═════ Dataset ═════
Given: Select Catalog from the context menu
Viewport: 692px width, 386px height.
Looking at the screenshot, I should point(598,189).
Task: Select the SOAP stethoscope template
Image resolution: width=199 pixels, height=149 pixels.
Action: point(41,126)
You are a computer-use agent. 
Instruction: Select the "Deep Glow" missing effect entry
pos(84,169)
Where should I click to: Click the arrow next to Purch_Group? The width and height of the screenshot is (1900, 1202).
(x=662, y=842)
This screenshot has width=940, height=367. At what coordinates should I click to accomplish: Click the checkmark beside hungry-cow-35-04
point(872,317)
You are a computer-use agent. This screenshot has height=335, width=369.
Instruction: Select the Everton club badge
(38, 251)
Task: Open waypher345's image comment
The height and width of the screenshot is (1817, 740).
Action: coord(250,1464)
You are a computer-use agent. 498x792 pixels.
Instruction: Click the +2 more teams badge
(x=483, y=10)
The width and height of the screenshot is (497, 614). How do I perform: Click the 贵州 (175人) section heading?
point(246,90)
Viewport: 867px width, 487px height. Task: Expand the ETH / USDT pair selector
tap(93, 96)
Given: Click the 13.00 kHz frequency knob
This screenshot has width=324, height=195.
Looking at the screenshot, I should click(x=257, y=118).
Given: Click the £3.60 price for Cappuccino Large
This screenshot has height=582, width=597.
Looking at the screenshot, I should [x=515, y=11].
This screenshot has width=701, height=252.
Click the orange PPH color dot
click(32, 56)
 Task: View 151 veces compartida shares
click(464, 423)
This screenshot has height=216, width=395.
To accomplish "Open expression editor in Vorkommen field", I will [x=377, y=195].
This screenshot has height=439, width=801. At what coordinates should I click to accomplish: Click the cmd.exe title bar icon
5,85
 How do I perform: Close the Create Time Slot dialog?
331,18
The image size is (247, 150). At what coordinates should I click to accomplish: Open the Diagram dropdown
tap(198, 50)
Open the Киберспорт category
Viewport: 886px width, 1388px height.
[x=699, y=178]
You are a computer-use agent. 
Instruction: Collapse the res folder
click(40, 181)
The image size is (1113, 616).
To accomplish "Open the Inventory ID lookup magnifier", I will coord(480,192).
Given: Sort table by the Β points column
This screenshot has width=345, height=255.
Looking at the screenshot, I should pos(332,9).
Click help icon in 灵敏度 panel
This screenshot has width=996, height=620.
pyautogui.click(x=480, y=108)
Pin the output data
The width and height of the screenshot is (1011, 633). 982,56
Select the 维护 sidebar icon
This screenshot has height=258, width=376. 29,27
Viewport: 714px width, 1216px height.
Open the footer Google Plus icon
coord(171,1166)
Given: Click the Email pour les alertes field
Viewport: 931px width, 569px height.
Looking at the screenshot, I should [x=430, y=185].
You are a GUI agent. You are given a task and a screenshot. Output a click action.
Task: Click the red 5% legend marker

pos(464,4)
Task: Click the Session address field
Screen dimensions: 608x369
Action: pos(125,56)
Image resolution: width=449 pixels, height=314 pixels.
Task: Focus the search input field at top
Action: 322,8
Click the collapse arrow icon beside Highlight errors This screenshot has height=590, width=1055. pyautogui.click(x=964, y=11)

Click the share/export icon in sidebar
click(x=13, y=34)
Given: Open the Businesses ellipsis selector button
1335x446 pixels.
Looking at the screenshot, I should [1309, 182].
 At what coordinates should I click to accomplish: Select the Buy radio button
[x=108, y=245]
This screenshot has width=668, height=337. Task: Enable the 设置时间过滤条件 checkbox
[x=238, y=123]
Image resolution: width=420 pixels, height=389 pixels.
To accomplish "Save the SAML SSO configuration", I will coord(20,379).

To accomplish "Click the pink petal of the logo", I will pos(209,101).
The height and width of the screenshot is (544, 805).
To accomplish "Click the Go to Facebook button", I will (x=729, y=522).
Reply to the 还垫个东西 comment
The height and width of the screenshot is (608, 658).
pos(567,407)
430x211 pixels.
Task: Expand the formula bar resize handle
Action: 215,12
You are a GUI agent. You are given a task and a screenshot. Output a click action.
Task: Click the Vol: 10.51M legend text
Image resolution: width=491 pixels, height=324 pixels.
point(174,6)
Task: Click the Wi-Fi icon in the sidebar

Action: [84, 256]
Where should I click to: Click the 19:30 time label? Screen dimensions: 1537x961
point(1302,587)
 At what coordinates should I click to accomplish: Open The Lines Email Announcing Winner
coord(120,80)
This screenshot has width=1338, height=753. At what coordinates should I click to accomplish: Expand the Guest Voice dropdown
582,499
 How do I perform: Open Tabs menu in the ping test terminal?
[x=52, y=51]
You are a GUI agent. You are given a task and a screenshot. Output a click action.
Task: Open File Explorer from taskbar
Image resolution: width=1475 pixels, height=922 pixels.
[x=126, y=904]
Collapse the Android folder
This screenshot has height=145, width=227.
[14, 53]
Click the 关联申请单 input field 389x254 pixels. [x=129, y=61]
═════
_What you will do:_ Print again the lines of the entries above that fall between the line holding "missing effect entry" and the line holding "Open the Киберспорт category", inclusive, exactly as they stand.

_Written reply:_
Instruction: Select the "Deep Glow" missing effect entry
pos(84,169)
Where should I click to: Click the arrow next to Purch_Group? The width and height of the screenshot is (1900, 1202).
(x=662, y=842)
This screenshot has width=940, height=367. At what coordinates should I click to accomplish: Click the checkmark beside hungry-cow-35-04
point(872,317)
You are a computer-use agent. This screenshot has height=335, width=369.
Instruction: Select the Everton club badge
(38, 251)
Task: Open waypher345's image comment
The height and width of the screenshot is (1817, 740).
Action: coord(250,1464)
You are a computer-use agent. 498x792 pixels.
Instruction: Click the +2 more teams badge
(x=483, y=10)
The width and height of the screenshot is (497, 614). How do I perform: Click the 贵州 (175人) section heading?
point(246,90)
Viewport: 867px width, 487px height. Task: Expand the ETH / USDT pair selector
tap(93, 96)
Given: Click the 13.00 kHz frequency knob
This screenshot has width=324, height=195.
Looking at the screenshot, I should click(x=257, y=118).
Given: Click the £3.60 price for Cappuccino Large
This screenshot has height=582, width=597.
Looking at the screenshot, I should [x=515, y=11].
This screenshot has width=701, height=252.
Click the orange PPH color dot
click(32, 56)
 Task: View 151 veces compartida shares
click(464, 423)
This screenshot has height=216, width=395.
To accomplish "Open expression editor in Vorkommen field", I will [x=377, y=195].
This screenshot has height=439, width=801. At what coordinates should I click to accomplish: Click the cmd.exe title bar icon
5,85
 How do I perform: Close the Create Time Slot dialog?
331,18
The image size is (247, 150). At what coordinates should I click to accomplish: Open the Diagram dropdown
tap(198, 50)
Open the Киберспорт category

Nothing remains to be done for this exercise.